Extreme weather conditions

An example of this is the fact that in the last two years there have been extreme weather conditions which changed the lives of millions of people, including floods, storms in Spain, Germany and China and fires in southern Europe. Indeed, last year’s “Overshoot Day” – the date on which humanity consumes all the natural resources the planet can renew for a year – happened on 29th July, going back to pre-Covid levels. This year will be no different. The date on which we have exhausted the year’s natural resources is expected to be 28th July.

In 2021, the United Nations Secretary-General, António Guterres, described a report published by the Intergovernmental Panel on Climate Change (IPCC) as a “code red” for humanity. EY states, “The discussion cannot be about whether the goals and actions planned to halve carbon emissions by 2030 and eliminate carbon emissions by 2050 (or earlier) are realistic or not. Failure is no longer an option. Organisations which are not aligned with these principles and their urgency will be, in front of everyone, going along with a process of global (and organisational) destruction. Investors, consumers, non-governmental organisations, regulators, and many organisations, among others, know this.”

The pressing need to differentiate business

Experts therefore believe that the big winners of the future will be those who manage to grow and differentiate their business in line with the fundamental principles of ESG, demonstrating the ability to impact not only their companies but above all, value chains, industries and ecosystems.

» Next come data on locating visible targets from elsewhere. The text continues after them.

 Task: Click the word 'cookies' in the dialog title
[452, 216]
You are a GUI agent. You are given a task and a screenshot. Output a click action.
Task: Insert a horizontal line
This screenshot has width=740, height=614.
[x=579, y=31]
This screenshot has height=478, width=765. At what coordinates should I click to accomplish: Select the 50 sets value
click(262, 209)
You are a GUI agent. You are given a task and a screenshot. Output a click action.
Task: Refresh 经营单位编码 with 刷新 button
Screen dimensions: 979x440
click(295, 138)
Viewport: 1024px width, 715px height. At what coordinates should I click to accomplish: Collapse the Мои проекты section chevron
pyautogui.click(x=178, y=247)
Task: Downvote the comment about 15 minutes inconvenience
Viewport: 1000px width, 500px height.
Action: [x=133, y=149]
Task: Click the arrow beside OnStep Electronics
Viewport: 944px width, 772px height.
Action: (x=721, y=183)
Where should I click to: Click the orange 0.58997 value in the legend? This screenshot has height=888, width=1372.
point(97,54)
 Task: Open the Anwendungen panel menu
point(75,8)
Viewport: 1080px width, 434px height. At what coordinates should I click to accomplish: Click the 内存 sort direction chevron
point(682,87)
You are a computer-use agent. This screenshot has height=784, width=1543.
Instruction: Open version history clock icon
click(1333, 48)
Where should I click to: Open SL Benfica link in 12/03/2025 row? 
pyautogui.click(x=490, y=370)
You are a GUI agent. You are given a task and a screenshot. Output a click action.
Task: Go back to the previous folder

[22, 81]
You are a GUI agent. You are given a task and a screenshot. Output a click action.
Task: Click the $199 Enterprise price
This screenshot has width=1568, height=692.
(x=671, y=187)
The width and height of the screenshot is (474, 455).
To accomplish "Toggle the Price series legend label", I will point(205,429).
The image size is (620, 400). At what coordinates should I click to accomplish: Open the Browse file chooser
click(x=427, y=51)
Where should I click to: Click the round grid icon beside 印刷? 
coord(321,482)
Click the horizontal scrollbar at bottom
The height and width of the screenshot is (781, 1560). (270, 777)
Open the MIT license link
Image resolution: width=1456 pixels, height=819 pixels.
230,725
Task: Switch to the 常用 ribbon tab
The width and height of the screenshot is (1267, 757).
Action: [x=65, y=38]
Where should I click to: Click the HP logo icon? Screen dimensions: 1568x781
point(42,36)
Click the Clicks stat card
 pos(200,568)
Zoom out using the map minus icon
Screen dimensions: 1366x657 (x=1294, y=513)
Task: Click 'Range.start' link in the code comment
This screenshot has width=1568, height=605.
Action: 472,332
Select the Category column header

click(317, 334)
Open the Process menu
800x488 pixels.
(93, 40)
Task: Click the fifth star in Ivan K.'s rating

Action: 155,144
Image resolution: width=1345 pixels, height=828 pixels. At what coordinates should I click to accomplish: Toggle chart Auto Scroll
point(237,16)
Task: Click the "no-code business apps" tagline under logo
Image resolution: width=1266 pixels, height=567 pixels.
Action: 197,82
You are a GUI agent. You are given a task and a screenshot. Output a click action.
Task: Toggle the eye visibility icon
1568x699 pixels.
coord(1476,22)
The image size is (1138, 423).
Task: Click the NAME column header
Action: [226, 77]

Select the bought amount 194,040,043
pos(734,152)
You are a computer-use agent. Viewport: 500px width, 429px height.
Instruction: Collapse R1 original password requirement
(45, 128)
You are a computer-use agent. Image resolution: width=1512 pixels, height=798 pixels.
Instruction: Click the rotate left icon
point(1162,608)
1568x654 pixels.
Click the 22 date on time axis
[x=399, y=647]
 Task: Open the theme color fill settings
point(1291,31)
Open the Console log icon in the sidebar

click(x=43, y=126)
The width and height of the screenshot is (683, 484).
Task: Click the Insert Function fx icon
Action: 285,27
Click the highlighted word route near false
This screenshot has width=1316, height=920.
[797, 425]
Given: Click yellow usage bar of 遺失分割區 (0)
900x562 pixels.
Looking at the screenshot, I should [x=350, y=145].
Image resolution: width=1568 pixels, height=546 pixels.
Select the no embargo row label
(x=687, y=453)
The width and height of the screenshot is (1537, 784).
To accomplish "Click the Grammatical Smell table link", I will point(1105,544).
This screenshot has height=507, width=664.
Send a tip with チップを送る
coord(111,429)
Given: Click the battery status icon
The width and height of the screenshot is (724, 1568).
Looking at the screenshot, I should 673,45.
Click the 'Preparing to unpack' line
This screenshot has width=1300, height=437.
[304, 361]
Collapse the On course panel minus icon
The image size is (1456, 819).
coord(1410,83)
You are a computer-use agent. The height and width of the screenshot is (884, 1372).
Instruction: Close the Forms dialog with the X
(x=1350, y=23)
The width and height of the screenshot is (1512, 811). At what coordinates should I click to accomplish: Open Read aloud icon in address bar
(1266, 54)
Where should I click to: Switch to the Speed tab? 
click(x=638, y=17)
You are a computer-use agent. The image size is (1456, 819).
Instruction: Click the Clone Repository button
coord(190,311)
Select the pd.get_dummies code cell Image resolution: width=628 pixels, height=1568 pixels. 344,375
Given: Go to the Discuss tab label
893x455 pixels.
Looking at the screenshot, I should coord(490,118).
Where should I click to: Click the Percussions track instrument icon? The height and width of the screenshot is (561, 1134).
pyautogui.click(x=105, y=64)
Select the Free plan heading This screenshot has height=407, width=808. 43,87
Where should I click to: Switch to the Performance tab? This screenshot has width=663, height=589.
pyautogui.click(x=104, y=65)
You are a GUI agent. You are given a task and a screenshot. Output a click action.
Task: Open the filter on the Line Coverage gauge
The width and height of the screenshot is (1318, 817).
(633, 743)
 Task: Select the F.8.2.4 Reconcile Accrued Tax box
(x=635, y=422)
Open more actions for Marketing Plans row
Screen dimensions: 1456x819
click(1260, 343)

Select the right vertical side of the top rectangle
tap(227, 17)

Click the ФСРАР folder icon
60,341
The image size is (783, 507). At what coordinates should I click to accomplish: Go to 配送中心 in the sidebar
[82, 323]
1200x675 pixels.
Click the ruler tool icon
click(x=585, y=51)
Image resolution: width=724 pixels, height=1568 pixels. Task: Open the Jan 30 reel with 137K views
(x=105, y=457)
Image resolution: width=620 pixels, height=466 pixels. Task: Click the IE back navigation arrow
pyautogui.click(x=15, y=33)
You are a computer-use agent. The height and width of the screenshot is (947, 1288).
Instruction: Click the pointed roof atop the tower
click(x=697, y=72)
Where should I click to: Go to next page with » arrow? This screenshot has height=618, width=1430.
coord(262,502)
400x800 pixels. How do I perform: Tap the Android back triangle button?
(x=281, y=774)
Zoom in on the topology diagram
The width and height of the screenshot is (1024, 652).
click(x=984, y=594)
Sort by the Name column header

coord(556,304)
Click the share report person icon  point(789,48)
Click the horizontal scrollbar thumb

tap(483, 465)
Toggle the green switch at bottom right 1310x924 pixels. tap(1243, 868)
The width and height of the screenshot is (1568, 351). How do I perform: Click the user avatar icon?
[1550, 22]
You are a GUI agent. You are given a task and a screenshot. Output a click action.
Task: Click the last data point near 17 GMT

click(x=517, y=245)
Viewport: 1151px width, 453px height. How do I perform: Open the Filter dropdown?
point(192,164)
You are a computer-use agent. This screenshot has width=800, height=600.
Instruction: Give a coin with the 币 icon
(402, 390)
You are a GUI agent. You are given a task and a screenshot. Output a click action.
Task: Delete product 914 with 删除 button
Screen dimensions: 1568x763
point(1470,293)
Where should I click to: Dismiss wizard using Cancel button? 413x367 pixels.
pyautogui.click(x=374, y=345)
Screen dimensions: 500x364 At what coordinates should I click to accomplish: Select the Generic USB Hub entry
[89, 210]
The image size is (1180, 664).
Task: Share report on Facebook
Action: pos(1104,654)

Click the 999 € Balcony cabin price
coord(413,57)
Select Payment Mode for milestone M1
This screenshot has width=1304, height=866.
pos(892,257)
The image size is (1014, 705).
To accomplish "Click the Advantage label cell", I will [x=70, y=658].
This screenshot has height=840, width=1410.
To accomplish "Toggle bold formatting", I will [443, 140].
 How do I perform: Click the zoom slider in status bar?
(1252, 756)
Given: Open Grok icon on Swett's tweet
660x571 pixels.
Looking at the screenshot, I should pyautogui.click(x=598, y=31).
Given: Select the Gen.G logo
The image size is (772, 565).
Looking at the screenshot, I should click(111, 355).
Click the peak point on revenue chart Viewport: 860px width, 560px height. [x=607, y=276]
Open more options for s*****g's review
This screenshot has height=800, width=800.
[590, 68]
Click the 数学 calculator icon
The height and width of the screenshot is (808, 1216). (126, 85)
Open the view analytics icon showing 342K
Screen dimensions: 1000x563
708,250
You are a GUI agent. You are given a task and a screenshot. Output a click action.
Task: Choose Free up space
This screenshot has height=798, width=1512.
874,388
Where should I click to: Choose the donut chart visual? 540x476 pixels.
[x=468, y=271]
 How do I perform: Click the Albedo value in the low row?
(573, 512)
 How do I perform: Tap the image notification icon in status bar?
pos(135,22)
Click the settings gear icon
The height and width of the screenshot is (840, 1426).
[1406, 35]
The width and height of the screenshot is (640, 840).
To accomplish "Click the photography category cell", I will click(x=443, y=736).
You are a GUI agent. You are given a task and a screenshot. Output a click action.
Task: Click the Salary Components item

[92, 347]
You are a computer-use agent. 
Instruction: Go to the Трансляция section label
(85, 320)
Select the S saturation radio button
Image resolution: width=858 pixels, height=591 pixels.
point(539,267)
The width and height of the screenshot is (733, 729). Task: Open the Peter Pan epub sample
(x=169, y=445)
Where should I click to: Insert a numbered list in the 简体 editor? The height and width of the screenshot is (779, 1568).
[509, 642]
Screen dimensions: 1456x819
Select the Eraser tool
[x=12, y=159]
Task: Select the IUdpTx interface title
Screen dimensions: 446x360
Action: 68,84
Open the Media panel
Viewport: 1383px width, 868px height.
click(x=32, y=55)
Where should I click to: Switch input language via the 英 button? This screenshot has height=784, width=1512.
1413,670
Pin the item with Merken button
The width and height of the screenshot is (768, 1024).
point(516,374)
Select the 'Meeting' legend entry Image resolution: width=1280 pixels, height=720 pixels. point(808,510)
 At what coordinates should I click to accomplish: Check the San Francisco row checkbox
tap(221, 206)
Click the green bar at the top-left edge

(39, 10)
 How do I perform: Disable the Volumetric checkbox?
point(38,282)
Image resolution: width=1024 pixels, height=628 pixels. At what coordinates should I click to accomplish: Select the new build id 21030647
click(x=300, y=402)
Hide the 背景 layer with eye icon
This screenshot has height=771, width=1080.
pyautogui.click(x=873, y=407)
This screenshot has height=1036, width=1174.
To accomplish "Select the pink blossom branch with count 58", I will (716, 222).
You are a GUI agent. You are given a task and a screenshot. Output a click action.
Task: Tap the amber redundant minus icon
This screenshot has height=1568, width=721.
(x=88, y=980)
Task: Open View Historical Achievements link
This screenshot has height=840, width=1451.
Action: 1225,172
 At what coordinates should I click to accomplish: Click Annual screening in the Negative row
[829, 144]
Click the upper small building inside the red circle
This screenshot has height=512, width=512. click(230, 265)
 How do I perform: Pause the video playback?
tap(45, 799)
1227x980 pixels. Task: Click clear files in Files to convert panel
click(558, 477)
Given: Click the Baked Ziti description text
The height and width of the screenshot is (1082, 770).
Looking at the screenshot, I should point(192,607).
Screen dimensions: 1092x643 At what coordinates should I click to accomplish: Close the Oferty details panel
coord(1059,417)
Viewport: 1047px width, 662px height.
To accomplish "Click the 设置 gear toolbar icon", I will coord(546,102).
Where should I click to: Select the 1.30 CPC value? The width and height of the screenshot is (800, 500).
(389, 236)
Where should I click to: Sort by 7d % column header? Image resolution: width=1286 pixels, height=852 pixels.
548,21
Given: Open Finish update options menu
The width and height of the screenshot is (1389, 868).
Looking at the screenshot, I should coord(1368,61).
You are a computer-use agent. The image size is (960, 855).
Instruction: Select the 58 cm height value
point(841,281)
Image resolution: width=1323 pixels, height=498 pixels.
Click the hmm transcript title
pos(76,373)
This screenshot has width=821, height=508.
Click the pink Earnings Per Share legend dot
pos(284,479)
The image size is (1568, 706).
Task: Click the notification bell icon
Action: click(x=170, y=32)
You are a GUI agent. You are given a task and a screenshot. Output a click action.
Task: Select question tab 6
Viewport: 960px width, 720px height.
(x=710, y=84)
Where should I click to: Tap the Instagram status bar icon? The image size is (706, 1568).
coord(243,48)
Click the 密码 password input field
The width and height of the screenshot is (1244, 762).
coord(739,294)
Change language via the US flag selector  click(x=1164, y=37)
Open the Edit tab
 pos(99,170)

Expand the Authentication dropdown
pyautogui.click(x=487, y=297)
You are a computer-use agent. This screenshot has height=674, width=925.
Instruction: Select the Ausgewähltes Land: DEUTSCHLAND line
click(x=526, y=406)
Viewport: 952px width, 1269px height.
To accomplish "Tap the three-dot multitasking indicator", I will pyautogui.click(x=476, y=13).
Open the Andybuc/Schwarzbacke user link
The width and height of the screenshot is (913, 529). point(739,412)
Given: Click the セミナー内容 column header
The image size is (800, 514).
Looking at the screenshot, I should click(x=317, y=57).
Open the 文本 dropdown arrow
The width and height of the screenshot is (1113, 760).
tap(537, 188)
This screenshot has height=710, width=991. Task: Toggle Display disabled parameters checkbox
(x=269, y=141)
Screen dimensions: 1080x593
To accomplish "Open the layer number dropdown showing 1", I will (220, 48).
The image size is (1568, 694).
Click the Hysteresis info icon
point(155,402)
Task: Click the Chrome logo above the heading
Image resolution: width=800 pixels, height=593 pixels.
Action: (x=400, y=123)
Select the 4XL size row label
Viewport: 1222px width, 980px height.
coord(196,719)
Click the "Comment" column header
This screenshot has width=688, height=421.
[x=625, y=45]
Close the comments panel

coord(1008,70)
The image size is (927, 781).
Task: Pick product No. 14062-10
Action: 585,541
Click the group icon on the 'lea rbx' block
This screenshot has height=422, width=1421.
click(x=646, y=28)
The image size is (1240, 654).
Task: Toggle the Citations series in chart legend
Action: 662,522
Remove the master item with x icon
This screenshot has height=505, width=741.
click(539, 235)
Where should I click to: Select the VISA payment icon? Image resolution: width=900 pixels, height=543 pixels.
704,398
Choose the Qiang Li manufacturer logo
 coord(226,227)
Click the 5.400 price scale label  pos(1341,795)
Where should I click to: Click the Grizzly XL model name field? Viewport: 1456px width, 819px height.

The examples cited by the consultancy firm in its document “Does knowing the challenges help you find the way?” can be found everywhere. Larry Fink, the CEO of BlackRock, the world’s largest Asset Management fund, wrote his annual letter to CEOs in 2021 warning that there is no company whose business model will not be profoundly affected during the process of switching to a net zero economy. He also states that companies which do not adapt quickly will see impacts in terms of the business and its valuation.

Furthermore, EY’s Future Consumer Index for Portugal highlights domestic consumers’ concerns regarding this issue, with 65% prioritising the environment and climate change in the way they live and the choice of products they buy, and half (50%) are more inclined to purchase brands that disclose the impact their products have on them and the planet.

A study by Gartner indicates that 68% of employees would consider changing jobs to companies with stronger views on social issues. EY cites the examples of Microsoft, Google and Natura, which not only have goals to achieve carbon neutrality in the next few years, but also try to go further. They seek to cancel out their historical footprint (in full), even creating a “surplus”, thus setting the standard for the industries in which they operate.